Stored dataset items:
▬▬▬
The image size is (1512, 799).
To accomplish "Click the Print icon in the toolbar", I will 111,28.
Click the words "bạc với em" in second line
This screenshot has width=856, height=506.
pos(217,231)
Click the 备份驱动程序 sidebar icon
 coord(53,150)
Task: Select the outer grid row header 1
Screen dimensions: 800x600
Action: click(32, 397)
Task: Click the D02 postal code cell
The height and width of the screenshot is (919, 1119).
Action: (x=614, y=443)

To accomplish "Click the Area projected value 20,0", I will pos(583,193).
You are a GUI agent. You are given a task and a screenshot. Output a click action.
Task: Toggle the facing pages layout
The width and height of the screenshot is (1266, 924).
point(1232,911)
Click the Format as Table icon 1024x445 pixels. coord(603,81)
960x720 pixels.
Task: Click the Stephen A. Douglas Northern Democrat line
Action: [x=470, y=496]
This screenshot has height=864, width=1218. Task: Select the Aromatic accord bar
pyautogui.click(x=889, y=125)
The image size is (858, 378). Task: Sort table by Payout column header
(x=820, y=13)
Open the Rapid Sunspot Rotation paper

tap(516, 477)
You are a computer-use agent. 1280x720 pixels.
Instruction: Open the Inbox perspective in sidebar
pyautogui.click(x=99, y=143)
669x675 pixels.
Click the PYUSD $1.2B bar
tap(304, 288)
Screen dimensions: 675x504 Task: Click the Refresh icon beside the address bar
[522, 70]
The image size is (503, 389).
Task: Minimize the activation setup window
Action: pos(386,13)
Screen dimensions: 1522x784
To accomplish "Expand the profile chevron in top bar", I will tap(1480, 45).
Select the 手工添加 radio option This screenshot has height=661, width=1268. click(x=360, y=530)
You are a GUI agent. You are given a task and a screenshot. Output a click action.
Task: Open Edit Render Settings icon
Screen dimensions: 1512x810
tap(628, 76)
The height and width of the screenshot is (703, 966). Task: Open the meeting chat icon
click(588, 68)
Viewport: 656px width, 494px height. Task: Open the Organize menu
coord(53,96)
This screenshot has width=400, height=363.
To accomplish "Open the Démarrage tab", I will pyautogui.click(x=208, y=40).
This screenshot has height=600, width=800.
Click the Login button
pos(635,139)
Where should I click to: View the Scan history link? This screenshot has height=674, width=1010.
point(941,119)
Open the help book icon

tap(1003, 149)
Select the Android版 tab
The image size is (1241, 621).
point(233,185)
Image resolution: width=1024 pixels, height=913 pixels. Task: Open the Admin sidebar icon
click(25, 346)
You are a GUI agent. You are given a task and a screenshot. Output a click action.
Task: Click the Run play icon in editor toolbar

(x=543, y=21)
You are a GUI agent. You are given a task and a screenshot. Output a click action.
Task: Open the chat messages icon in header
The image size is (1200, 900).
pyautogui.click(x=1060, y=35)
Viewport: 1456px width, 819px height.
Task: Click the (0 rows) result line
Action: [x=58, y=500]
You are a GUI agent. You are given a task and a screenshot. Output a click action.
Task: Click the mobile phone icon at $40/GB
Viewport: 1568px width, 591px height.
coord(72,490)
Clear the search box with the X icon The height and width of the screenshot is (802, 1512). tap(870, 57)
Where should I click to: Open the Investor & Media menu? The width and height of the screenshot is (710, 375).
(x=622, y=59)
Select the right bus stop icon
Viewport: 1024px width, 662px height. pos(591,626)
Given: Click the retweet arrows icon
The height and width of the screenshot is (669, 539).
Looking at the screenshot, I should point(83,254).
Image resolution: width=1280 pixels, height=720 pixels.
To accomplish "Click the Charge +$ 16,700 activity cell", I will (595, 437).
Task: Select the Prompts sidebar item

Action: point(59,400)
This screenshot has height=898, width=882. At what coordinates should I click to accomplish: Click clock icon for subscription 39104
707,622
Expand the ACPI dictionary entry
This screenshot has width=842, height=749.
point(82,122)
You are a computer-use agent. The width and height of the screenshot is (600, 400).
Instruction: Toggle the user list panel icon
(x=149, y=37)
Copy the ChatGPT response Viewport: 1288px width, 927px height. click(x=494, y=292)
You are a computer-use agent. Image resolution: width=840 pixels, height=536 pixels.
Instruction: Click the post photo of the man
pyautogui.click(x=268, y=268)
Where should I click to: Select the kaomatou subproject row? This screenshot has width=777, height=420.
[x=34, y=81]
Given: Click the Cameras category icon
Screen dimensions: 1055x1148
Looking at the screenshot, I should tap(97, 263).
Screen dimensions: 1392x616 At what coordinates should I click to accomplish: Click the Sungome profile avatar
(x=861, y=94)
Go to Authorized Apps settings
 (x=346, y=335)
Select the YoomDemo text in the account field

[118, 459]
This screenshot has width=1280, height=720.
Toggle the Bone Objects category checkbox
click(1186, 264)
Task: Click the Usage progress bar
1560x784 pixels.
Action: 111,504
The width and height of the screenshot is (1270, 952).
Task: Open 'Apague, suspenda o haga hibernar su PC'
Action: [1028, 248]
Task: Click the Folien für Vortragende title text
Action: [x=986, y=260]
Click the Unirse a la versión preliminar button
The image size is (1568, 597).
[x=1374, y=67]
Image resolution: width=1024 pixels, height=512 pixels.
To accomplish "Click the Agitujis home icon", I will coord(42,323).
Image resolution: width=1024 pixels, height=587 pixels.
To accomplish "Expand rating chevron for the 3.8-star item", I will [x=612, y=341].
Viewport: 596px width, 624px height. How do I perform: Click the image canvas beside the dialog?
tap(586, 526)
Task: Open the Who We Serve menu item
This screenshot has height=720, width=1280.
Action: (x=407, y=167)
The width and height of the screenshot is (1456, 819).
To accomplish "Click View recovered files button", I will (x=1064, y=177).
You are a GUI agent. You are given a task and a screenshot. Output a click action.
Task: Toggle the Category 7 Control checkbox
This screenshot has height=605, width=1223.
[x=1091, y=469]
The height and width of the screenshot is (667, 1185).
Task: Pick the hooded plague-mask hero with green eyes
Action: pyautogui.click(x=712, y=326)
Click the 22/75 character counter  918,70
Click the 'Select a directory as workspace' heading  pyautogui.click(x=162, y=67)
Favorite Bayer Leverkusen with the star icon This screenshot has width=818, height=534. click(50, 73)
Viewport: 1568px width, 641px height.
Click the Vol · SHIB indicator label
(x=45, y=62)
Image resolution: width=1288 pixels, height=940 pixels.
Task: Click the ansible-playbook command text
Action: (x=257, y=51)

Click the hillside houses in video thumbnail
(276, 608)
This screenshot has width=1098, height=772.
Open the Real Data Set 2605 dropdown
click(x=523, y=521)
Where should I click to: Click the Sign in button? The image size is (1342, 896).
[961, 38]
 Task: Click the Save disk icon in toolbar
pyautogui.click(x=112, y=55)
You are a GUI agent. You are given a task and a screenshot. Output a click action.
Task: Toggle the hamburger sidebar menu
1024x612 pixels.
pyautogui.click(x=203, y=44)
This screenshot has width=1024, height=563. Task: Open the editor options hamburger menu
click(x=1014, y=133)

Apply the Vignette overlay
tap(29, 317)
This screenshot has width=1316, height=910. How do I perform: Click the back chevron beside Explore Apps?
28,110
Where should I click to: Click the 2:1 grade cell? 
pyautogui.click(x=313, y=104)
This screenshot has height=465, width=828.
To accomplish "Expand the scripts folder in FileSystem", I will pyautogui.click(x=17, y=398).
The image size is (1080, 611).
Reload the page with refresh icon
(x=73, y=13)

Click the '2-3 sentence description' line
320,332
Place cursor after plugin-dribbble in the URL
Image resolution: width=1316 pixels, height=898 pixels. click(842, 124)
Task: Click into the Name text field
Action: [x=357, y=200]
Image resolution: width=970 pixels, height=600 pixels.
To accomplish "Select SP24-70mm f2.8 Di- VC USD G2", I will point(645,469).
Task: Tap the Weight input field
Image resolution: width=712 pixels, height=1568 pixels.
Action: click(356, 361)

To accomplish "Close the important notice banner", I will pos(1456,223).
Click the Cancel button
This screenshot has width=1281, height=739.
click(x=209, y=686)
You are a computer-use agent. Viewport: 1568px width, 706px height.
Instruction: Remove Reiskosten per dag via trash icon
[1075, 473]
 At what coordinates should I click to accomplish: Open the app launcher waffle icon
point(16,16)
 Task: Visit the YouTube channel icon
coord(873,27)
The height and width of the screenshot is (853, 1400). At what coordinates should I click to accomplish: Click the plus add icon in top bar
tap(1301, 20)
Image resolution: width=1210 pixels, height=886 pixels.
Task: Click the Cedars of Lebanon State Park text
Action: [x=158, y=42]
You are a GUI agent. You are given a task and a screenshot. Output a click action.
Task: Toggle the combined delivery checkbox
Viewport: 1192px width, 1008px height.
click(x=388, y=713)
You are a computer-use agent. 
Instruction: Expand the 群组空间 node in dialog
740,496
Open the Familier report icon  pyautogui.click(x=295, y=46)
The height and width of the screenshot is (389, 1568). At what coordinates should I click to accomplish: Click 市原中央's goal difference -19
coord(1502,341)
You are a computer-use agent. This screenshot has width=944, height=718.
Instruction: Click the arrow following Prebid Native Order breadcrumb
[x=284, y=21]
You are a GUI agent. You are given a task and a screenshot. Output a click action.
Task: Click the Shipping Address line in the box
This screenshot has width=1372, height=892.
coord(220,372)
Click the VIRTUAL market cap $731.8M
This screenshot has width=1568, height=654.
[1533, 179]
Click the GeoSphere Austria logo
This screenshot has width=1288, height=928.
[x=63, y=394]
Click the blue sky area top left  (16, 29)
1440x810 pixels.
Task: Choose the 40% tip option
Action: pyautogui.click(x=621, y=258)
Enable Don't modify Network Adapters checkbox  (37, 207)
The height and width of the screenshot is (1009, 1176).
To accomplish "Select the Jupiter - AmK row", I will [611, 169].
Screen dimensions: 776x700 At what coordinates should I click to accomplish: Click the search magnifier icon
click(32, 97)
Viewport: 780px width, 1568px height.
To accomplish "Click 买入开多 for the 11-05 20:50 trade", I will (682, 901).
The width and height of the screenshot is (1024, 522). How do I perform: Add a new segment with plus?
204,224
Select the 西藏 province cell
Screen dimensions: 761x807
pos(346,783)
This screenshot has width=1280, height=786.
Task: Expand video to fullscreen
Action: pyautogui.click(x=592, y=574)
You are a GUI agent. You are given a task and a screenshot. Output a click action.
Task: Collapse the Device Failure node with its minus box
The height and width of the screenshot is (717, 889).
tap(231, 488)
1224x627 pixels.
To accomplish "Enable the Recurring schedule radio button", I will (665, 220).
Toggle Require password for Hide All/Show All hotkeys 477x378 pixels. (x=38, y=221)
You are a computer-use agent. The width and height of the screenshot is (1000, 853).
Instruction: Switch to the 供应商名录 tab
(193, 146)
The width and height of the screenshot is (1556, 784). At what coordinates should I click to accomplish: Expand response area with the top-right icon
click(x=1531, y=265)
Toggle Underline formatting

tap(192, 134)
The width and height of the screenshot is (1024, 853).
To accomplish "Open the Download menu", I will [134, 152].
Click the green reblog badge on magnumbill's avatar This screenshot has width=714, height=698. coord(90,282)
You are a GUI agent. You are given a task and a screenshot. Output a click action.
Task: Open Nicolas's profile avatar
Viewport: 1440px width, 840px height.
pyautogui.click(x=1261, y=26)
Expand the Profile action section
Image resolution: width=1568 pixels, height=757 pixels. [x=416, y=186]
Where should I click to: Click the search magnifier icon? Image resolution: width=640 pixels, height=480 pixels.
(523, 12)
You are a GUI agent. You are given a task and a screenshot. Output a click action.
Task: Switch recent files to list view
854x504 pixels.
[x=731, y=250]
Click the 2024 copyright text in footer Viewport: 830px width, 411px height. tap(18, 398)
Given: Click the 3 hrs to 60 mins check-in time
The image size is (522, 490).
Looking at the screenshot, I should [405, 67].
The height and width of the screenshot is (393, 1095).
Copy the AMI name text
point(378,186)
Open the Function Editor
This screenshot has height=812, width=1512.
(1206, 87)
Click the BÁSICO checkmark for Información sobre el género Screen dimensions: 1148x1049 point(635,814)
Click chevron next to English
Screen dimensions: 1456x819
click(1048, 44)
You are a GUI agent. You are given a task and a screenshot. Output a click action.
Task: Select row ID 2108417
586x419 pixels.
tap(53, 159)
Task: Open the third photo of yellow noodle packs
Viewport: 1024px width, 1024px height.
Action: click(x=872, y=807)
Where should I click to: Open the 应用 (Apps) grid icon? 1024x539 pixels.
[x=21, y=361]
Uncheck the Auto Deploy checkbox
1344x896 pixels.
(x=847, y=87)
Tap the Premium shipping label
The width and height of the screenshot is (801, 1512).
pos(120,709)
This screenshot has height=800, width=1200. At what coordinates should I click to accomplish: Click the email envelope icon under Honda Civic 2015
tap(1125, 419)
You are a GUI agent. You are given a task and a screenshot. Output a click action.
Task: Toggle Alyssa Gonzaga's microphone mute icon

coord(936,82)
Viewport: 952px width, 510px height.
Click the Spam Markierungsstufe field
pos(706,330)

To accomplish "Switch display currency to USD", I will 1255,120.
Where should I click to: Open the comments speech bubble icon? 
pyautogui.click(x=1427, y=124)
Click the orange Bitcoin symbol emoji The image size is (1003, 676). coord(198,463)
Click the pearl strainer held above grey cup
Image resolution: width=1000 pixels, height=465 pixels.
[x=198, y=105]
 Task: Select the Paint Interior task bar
▬▬▬
§ Activity: In the records, locate each line holding the string "radio" and copy it.

§ Reply to the task:
Select the 手工添加 radio option This screenshot has height=661, width=1268. click(x=360, y=530)
To accomplish "Enable the Recurring schedule radio button", I will (665, 220).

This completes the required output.